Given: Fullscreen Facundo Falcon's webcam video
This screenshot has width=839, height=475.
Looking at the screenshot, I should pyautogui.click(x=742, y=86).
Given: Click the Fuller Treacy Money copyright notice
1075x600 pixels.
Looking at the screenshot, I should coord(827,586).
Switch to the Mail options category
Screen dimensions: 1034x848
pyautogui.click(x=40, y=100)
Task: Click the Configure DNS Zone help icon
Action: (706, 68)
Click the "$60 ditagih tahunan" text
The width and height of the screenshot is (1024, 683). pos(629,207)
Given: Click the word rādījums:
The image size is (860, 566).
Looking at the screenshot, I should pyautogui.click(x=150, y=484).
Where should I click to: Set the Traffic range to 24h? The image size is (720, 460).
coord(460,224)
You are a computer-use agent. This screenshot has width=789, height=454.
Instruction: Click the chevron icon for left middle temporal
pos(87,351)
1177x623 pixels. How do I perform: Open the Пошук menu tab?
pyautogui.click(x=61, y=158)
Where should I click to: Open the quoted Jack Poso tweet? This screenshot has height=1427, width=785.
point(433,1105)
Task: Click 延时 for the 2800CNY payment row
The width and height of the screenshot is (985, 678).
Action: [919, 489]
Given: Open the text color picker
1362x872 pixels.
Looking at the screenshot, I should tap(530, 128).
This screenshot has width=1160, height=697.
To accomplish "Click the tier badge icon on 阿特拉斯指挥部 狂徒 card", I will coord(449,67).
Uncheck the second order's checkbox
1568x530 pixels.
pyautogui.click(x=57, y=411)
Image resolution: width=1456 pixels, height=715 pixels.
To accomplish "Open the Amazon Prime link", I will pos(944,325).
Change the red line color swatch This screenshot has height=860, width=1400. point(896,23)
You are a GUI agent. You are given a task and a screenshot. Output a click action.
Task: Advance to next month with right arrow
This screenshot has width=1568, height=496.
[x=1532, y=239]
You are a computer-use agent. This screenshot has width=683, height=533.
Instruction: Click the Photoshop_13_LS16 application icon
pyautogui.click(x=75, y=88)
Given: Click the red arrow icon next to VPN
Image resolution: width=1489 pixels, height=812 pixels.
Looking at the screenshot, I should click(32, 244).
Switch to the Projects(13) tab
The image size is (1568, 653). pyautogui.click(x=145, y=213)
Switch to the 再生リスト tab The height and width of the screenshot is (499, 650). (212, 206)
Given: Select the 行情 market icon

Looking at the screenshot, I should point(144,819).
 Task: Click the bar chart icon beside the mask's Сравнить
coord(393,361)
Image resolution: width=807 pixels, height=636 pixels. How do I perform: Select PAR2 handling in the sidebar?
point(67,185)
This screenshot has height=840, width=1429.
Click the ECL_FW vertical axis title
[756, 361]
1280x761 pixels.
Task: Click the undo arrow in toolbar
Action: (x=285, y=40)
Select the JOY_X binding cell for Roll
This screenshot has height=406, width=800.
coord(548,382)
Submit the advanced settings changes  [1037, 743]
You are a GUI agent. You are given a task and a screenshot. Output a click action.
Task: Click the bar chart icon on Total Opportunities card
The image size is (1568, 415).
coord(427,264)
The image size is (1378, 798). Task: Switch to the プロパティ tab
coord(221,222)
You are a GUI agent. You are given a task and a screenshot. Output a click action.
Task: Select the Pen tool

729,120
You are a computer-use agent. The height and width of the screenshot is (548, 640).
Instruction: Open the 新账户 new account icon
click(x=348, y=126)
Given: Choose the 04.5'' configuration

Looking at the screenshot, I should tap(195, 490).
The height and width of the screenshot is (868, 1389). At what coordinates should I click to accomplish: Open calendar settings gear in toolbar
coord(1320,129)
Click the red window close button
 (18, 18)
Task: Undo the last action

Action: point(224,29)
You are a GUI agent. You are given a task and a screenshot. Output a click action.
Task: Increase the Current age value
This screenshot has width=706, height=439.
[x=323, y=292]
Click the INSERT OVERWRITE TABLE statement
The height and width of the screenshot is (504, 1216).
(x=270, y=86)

> Problem details:
Repeat the listing above line by line, exactly as written.

> Response for this exercise:
Given: Fullscreen Facundo Falcon's webcam video
This screenshot has width=839, height=475.
Looking at the screenshot, I should pyautogui.click(x=742, y=86).
Given: Click the Fuller Treacy Money copyright notice
1075x600 pixels.
Looking at the screenshot, I should coord(827,586).
Switch to the Mail options category
Screen dimensions: 1034x848
pyautogui.click(x=40, y=100)
Task: Click the Configure DNS Zone help icon
Action: (706, 68)
Click the "$60 ditagih tahunan" text
The width and height of the screenshot is (1024, 683). pos(629,207)
Given: Click the word rādījums:
The image size is (860, 566).
Looking at the screenshot, I should pyautogui.click(x=150, y=484).
Where should I click to: Set the Traffic range to 24h? The image size is (720, 460).
coord(460,224)
You are a computer-use agent. This screenshot has width=789, height=454.
Instruction: Click the chevron icon for left middle temporal
pos(87,351)
1177x623 pixels. How do I perform: Open the Пошук menu tab?
pyautogui.click(x=61, y=158)
Where should I click to: Open the quoted Jack Poso tweet? This screenshot has height=1427, width=785.
point(433,1105)
Task: Click 延时 for the 2800CNY payment row
The width and height of the screenshot is (985, 678).
Action: [919, 489]
Given: Open the text color picker
1362x872 pixels.
Looking at the screenshot, I should tap(530, 128).
This screenshot has width=1160, height=697.
To accomplish "Click the tier badge icon on 阿特拉斯指挥部 狂徒 card", I will coord(449,67).
Uncheck the second order's checkbox
1568x530 pixels.
pyautogui.click(x=57, y=411)
Image resolution: width=1456 pixels, height=715 pixels.
To accomplish "Open the Amazon Prime link", I will pos(944,325).
Change the red line color swatch This screenshot has height=860, width=1400. point(896,23)
You are a GUI agent. You are given a task and a screenshot. Output a click action.
Task: Advance to next month with right arrow
This screenshot has width=1568, height=496.
[x=1532, y=239]
You are a computer-use agent. This screenshot has width=683, height=533.
Instruction: Click the Photoshop_13_LS16 application icon
pyautogui.click(x=75, y=88)
Given: Click the red arrow icon next to VPN
Image resolution: width=1489 pixels, height=812 pixels.
Looking at the screenshot, I should click(32, 244).
Switch to the Projects(13) tab
The image size is (1568, 653). pyautogui.click(x=145, y=213)
Switch to the 再生リスト tab The height and width of the screenshot is (499, 650). (212, 206)
Given: Select the 行情 market icon

Looking at the screenshot, I should point(144,819).
 Task: Click the bar chart icon beside the mask's Сравнить
coord(393,361)
Image resolution: width=807 pixels, height=636 pixels. How do I perform: Select PAR2 handling in the sidebar?
point(67,185)
This screenshot has height=840, width=1429.
Click the ECL_FW vertical axis title
[756, 361]
1280x761 pixels.
Task: Click the undo arrow in toolbar
Action: (x=285, y=40)
Select the JOY_X binding cell for Roll
This screenshot has height=406, width=800.
coord(548,382)
Submit the advanced settings changes  [1037, 743]
You are a GUI agent. You are given a task and a screenshot. Output a click action.
Task: Click the bar chart icon on Total Opportunities card
The image size is (1568, 415).
coord(427,264)
The image size is (1378, 798). Task: Switch to the プロパティ tab
coord(221,222)
You are a GUI agent. You are given a task and a screenshot. Output a click action.
Task: Select the Pen tool

729,120
You are a computer-use agent. The height and width of the screenshot is (548, 640).
Instruction: Open the 新账户 new account icon
click(x=348, y=126)
Given: Choose the 04.5'' configuration

Looking at the screenshot, I should tap(195, 490).
The height and width of the screenshot is (868, 1389). At what coordinates should I click to accomplish: Open calendar settings gear in toolbar
coord(1320,129)
Click the red window close button
 (18, 18)
Task: Undo the last action

Action: point(224,29)
You are a GUI agent. You are given a task and a screenshot. Output a click action.
Task: Increase the Current age value
This screenshot has width=706, height=439.
[x=323, y=292]
Click the INSERT OVERWRITE TABLE statement
The height and width of the screenshot is (504, 1216).
(x=270, y=86)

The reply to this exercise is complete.